Despite some companies taking the lead, there is a long way to go. Unlike
wider climate change risk, which now gets a lot of attention from both investors
and companies, water-related practices are not well understood or reported. Last
year, almost 7,000 companies disclosed their climate change–related information,
mainly greenhouse gas emissions,
to the international nonprofit CDP
(formerly known as the Carbon
Disclosure Project). In contrast, just
2,114 companies disclosed data about
their water management.
Companies need to explain how
they are accelerating their progress
toward achieving water sustainability
for their own financial stability and reputation, and for the greater good of
societies. It should no longer be optional.
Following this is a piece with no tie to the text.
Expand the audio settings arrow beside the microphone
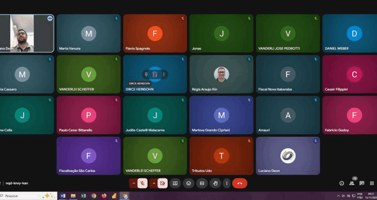This screenshot has width=377, height=200. 134,183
Governments and civil societies are
pushing companies toward water audits, demanding they meet benchmarks for
water use, and asking that companies disclose their water footprint.
The spillover effects
These new requirements are coming as policymakers rethink economic models
in the face of economic slowdown and environmental stress. For example, there
is momentum behind new trade and investment policies designed to transition
economies to a low-carbon path while creating new jobs.
Achieving and maintaining a higher level of water security could also have
significant spillover effects. Within India, water security has the potential to
strengthen the struggling farm economy, boost rural incomes, and create jobs
at a time of high unemployment. On-the-ground interventions such as water
harvesting require manual labor, and technological innovations harness the skills
of entrepreneurs, scientists, and engineers. And what’s more, all of these solutions
need established businesses to fund and implement them.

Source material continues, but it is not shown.